▸ **YOUR ASSIGNMENT**
Which lines below hold the word "beside"? Copy all of them.

▸ **MATERIAL TO PROCESS**
━━━━━━

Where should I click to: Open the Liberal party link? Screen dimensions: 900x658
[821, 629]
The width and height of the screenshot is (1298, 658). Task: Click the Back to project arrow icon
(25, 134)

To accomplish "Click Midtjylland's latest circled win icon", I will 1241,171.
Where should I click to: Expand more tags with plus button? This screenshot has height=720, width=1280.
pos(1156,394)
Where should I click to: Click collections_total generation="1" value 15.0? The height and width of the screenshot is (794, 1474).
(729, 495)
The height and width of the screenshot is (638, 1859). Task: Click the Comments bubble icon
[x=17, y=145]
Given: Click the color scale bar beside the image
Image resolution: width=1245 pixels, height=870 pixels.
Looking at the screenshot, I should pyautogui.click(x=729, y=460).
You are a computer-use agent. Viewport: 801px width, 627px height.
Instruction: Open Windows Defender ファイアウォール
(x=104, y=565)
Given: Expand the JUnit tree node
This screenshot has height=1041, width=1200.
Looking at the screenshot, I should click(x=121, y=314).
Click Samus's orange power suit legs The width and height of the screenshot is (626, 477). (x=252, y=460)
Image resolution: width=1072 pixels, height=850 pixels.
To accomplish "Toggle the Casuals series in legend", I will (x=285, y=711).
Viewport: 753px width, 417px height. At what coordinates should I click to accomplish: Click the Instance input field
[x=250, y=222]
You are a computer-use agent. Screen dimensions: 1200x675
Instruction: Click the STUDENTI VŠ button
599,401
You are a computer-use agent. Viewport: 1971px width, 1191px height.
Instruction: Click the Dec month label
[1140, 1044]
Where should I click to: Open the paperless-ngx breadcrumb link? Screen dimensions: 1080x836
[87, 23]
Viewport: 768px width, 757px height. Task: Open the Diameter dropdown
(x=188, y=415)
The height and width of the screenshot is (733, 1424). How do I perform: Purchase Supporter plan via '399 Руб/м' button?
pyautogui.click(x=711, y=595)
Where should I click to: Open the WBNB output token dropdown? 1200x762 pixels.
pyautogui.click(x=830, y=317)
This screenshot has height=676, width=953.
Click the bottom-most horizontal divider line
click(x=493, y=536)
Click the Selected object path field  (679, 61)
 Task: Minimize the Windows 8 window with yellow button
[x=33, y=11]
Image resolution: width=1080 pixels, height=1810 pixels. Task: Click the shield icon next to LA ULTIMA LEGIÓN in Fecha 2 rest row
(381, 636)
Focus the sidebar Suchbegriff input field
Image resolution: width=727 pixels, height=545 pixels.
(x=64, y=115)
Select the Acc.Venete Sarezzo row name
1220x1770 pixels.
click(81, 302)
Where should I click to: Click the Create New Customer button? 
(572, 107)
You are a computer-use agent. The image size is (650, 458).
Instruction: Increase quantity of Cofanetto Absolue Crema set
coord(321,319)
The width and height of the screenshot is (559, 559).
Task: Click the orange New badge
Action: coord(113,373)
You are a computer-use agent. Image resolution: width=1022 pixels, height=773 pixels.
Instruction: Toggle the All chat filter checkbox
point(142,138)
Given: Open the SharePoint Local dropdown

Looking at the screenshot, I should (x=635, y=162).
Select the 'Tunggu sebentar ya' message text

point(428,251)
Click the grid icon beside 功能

━━━━━━

▸ **RESULT OF THE EXERCISE**
Given: Click the color scale bar beside the image
Click the grid icon beside 功能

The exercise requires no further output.